The film is not only layered with demons of the society, but also deals with personal demons that haunt Mandola, his people and the place.
Pankaj Kapur is the only star of the film as the film belongs to him. After “Maqbool”, this is easily his best. He keeps the audience regaled with his “pancho pancho” after guzzling a few pegs, hallucinating about a “gulabi bhains” (pink buffalo) and when he is confronting the scheming Devi (Azmi).
He delivers a power-packed performance with convivial ease.
Arya Babbar as Badal, Devi’s imbecile son, delivers a compelling and consistent performance.
Imran as the idealistic, rustic Matru is a refreshing change from his usual suave and debonair avatar. He slips into his role with simplicity. Unfortunately for him, his character is not so well rounded and is on the fringe of the plot.
Anushka fails to be thunderous in her performance even though she is Bijlee. She walks through the film doing what she always does – playing a bold and spunky girl with I-care-a damn attitude.
The music, as expected from Bhardwaj, is outstanding. “Oye Boy Oye Boy Charlie” is well-picturised though reminiscent of “Namak ishq ka” from “Omkara”. The title song is energy-packed though not too relevant in the context of the film.
The background score and the lyrics by Gulzar are equally a treat and add to the pace of the film.

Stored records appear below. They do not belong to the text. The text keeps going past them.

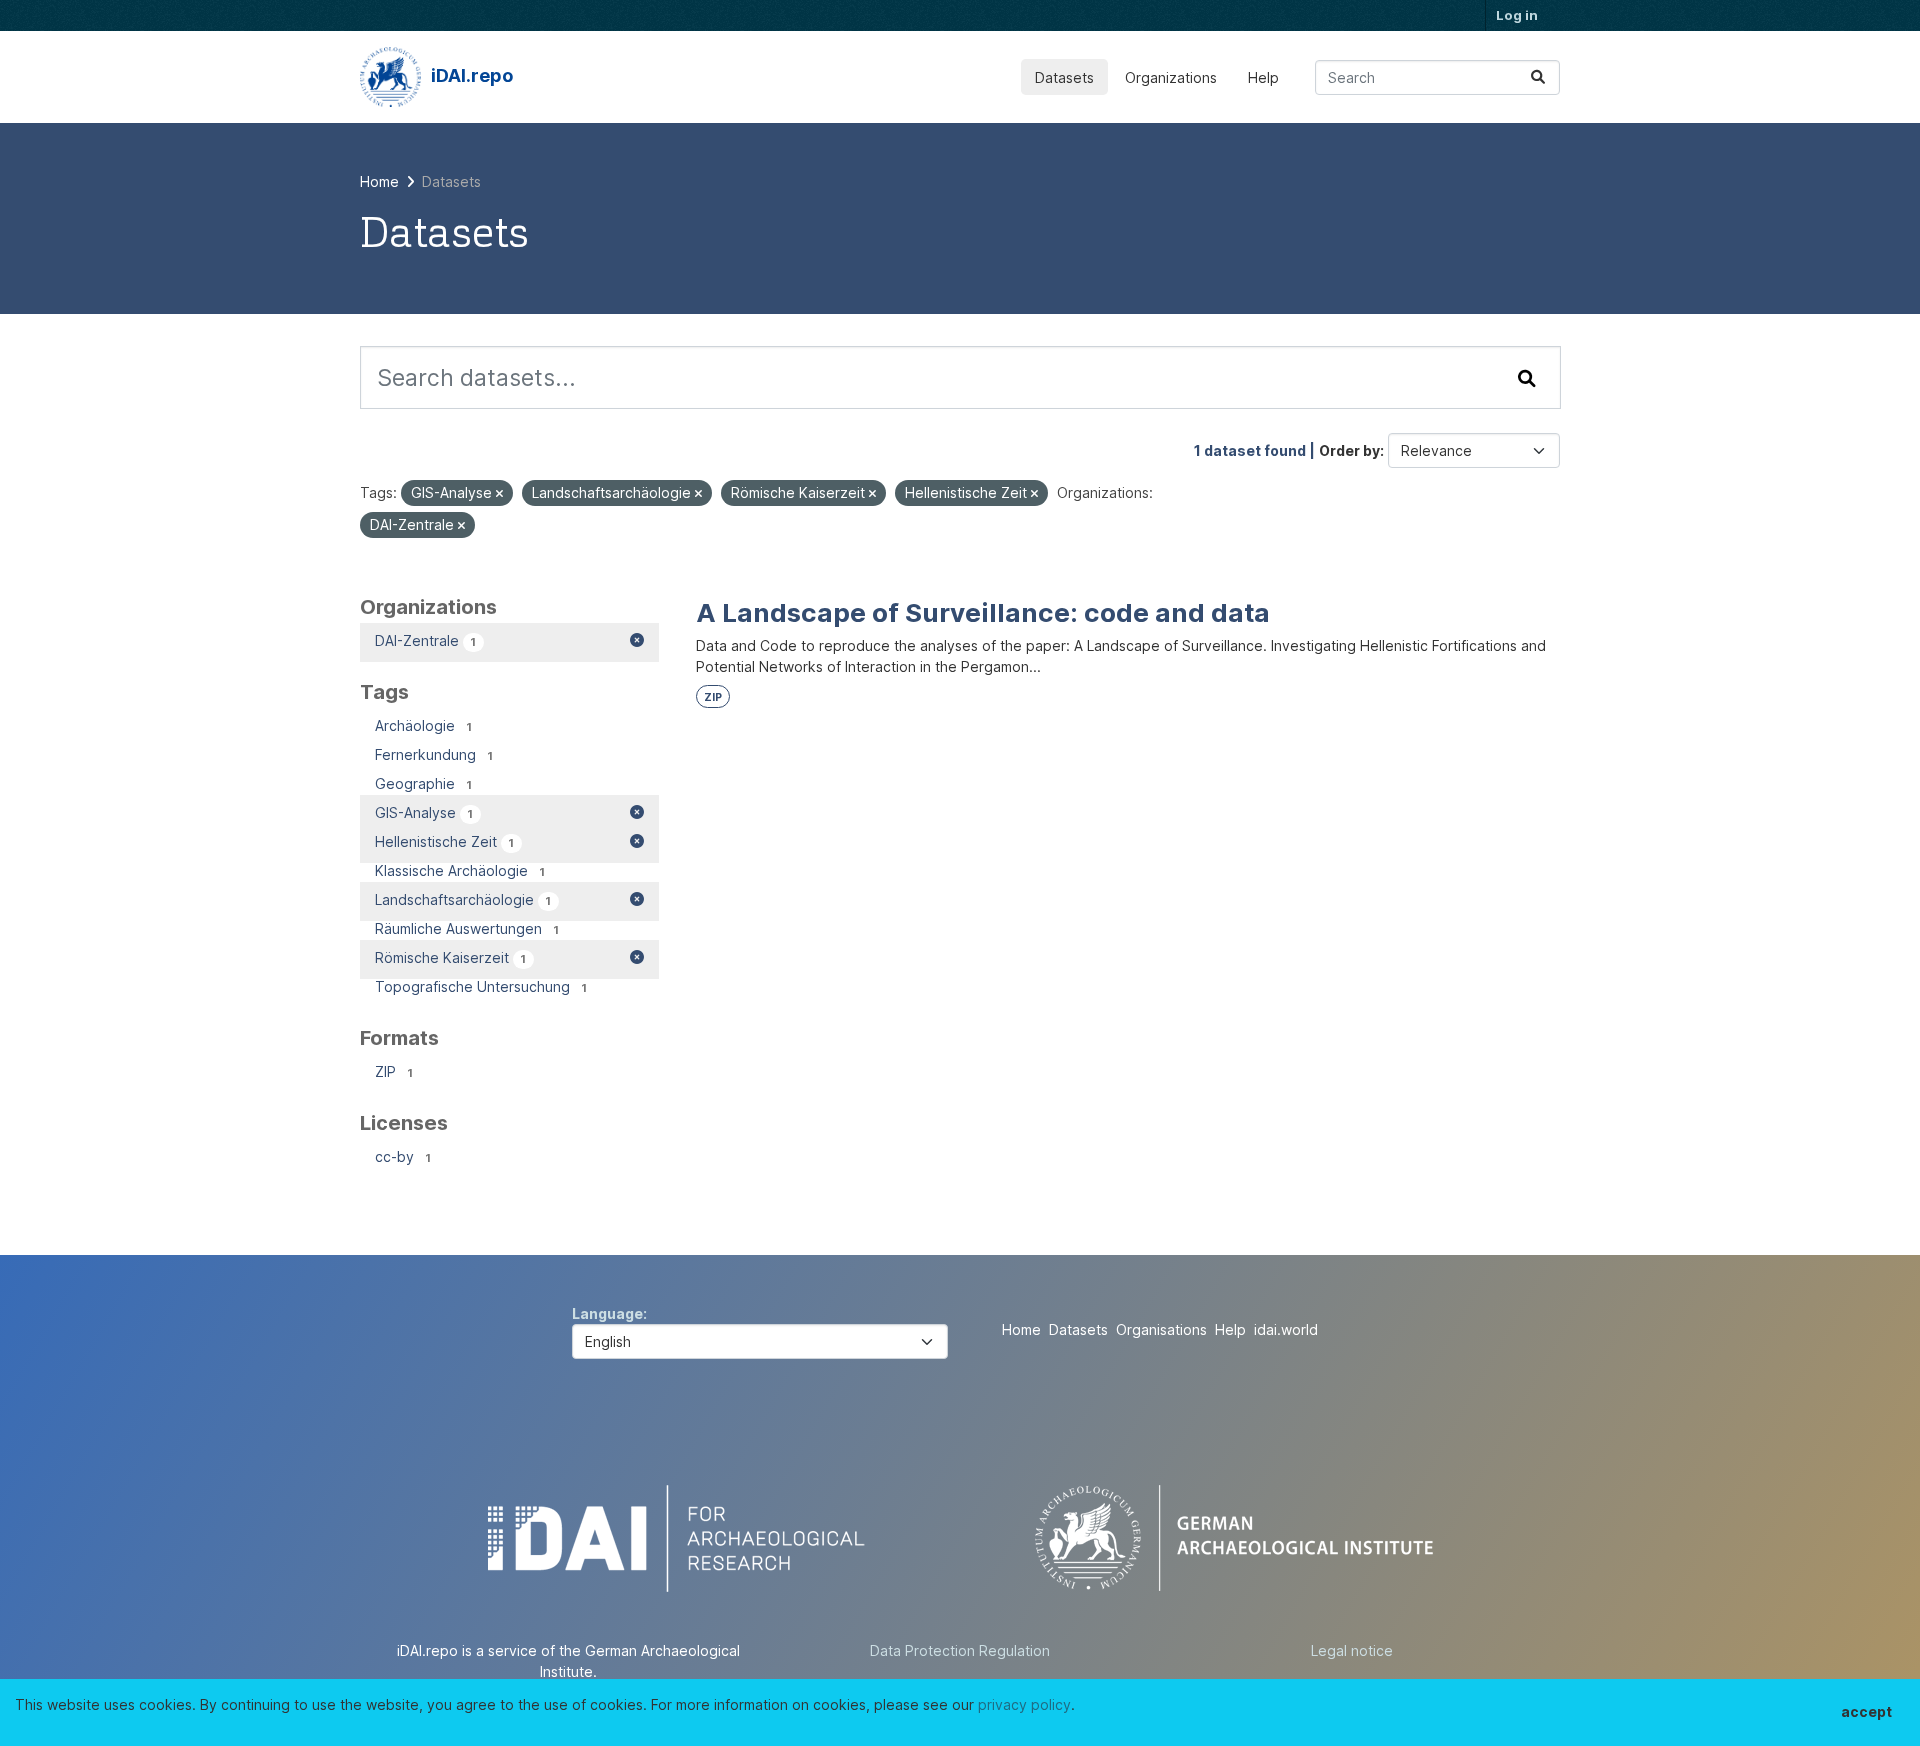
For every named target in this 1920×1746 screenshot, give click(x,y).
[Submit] (1538, 77)
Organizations (1171, 77)
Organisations (1161, 1329)
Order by (1349, 450)
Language (607, 1313)
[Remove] (499, 494)
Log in (1517, 15)
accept (1866, 1711)
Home (1021, 1329)
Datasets (1064, 77)
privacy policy (1024, 1704)
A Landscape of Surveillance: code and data (983, 612)
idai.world (1286, 1329)
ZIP (713, 697)
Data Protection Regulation (960, 1650)
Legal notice (1352, 1650)
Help (1263, 77)
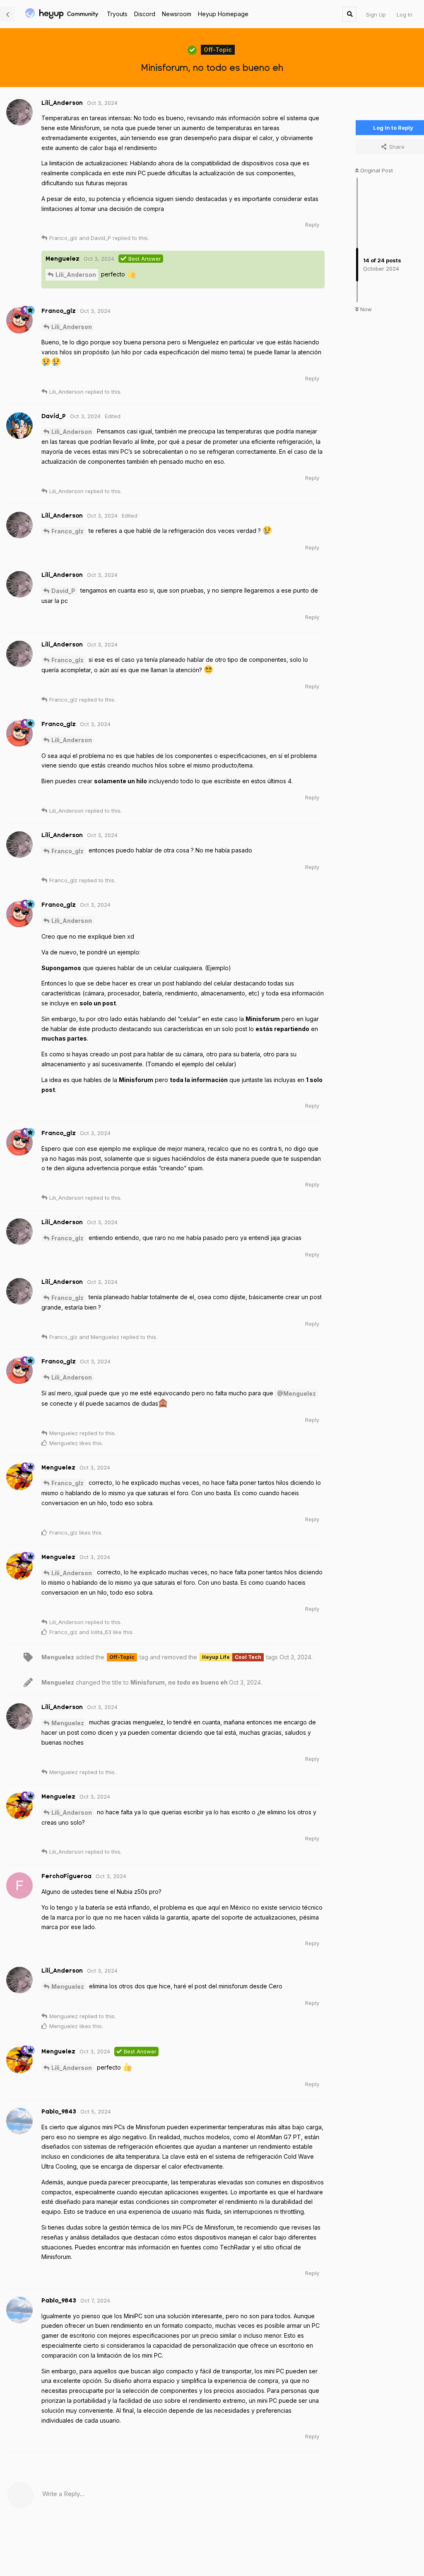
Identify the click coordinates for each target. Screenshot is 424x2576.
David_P (63, 590)
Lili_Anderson (75, 274)
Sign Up (376, 14)
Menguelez (67, 1722)
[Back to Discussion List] (7, 14)
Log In (404, 14)
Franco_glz (67, 531)
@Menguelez (296, 1393)
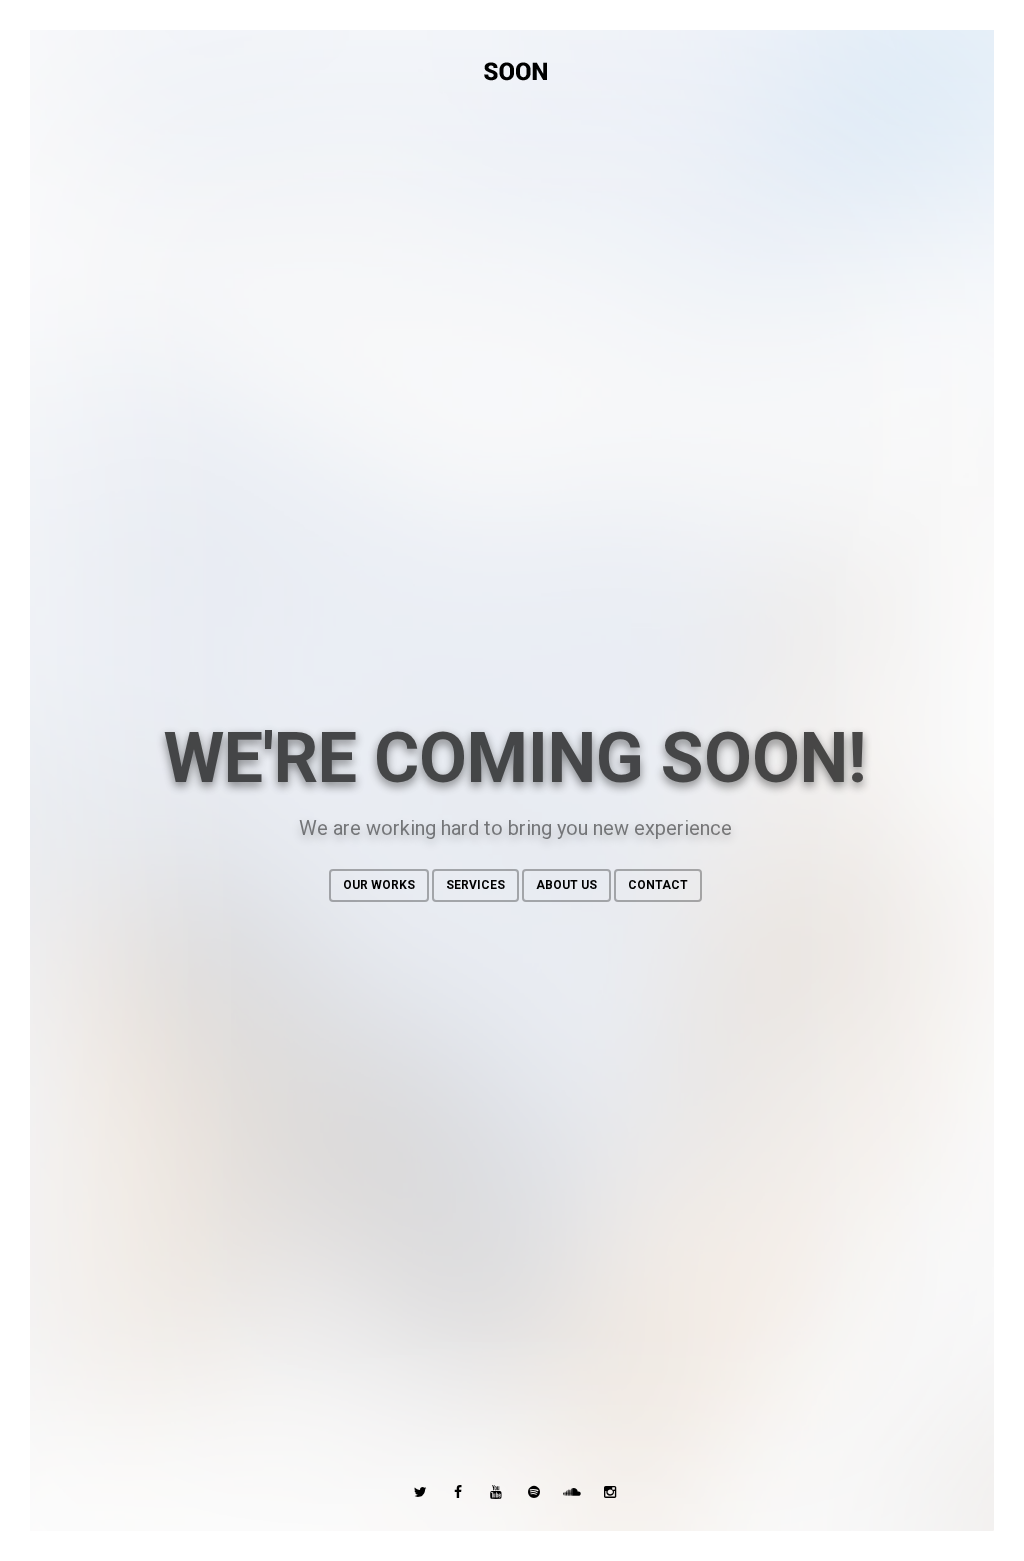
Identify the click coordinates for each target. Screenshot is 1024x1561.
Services (475, 885)
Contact (658, 885)
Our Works (379, 885)
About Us (566, 885)
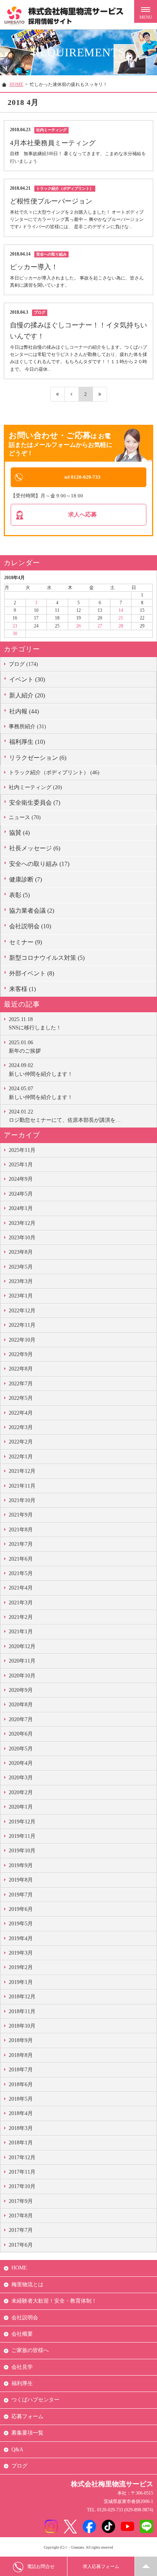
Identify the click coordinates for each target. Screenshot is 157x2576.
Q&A (17, 2449)
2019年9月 (21, 1865)
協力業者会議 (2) (31, 910)
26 (78, 626)
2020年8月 (21, 1704)
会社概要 (22, 2334)
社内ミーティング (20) (35, 787)
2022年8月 (21, 1369)
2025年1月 (21, 1164)
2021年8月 (21, 1530)
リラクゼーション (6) (37, 757)
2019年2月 (21, 1967)
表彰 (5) (19, 895)
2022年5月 (21, 1398)
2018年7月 (21, 2070)
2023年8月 (21, 1252)
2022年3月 (21, 1427)
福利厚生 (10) (27, 741)
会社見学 (22, 2367)
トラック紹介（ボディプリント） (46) (54, 772)
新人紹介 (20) (27, 695)
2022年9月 (21, 1354)
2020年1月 (21, 1807)
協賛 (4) (19, 832)
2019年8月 (21, 1880)
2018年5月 (21, 2099)
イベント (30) (27, 679)
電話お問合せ (40, 2566)
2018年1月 (21, 2143)
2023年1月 (21, 1296)
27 (100, 626)
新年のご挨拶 (25, 1047)
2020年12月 (22, 1646)
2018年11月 (22, 2011)
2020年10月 (22, 1676)
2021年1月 (21, 1631)
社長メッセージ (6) (34, 848)
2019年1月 (21, 1982)
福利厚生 (22, 2383)
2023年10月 (22, 1237)
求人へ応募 (82, 514)
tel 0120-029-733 (82, 477)
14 (121, 610)
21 (121, 618)
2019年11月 (22, 1836)
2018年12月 (22, 1996)
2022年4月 (21, 1413)
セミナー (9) (25, 942)
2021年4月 (21, 1588)
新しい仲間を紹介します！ (41, 1069)
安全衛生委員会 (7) (34, 802)
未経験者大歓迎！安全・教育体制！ (54, 2301)
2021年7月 (21, 1544)
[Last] (100, 394)
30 (15, 633)
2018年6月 (21, 2084)
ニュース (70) (25, 817)
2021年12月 (22, 1471)
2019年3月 (21, 1953)
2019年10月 (22, 1850)
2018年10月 (22, 2026)
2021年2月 (21, 1617)
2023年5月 (21, 1267)
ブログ (19, 2466)
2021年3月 (21, 1603)
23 (15, 626)
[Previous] (72, 394)
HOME (16, 84)
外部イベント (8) (31, 973)
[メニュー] (145, 11)
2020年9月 (21, 1690)
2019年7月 (21, 1895)
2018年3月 (21, 2128)
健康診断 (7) (25, 879)
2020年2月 (21, 1792)
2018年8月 (21, 2055)
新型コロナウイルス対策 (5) (47, 957)
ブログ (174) (23, 664)
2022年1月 (21, 1457)
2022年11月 (22, 1325)
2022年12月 (22, 1310)
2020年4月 (21, 1763)
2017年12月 (22, 2157)
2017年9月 (21, 2201)
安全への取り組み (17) (39, 863)
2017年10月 (22, 2186)
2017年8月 (21, 2216)
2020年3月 (21, 1777)
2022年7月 (21, 1383)
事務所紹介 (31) (27, 726)
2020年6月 (21, 1734)
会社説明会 (24, 2317)
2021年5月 (21, 1573)
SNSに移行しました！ (35, 1023)
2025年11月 (22, 1150)
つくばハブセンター (35, 2400)
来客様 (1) (22, 989)
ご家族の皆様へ (30, 2350)
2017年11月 (22, 2172)
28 (121, 626)
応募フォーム (27, 2416)
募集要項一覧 (27, 2433)
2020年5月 (21, 1749)
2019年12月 (22, 1822)
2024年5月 (21, 1194)
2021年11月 (22, 1486)
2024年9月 (21, 1179)
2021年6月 (21, 1559)
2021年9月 (21, 1515)
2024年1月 (21, 1208)
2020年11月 (22, 1661)
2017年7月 (21, 2230)
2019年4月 (21, 1938)
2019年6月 (21, 1909)
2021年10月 (22, 1500)
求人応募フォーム (101, 2566)
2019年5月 (21, 1923)
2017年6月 (21, 2245)
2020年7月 (21, 1719)
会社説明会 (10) (30, 926)
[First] (57, 394)
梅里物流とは (27, 2284)
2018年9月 (21, 2040)
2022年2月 (21, 1442)
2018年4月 (21, 2113)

Bhardwaj has managed to package the film well. The treatment is indeed poetic and smooth. The cinematography is good and inspiring. The dialogues and lyrics are hard hitting with messages and oodles of entertainment, mostly double entendre.
The plot is layered and complex, but not without flaws. The barbs on the political system and society are contemporary and may lose their context in years to come, very reminiscent of Indian People’s Theatre Association (IPTA) plays.
“Matru Ki Bijlee Ka Mandola” may not have a universal appeal, but it is thoroughly entertaining.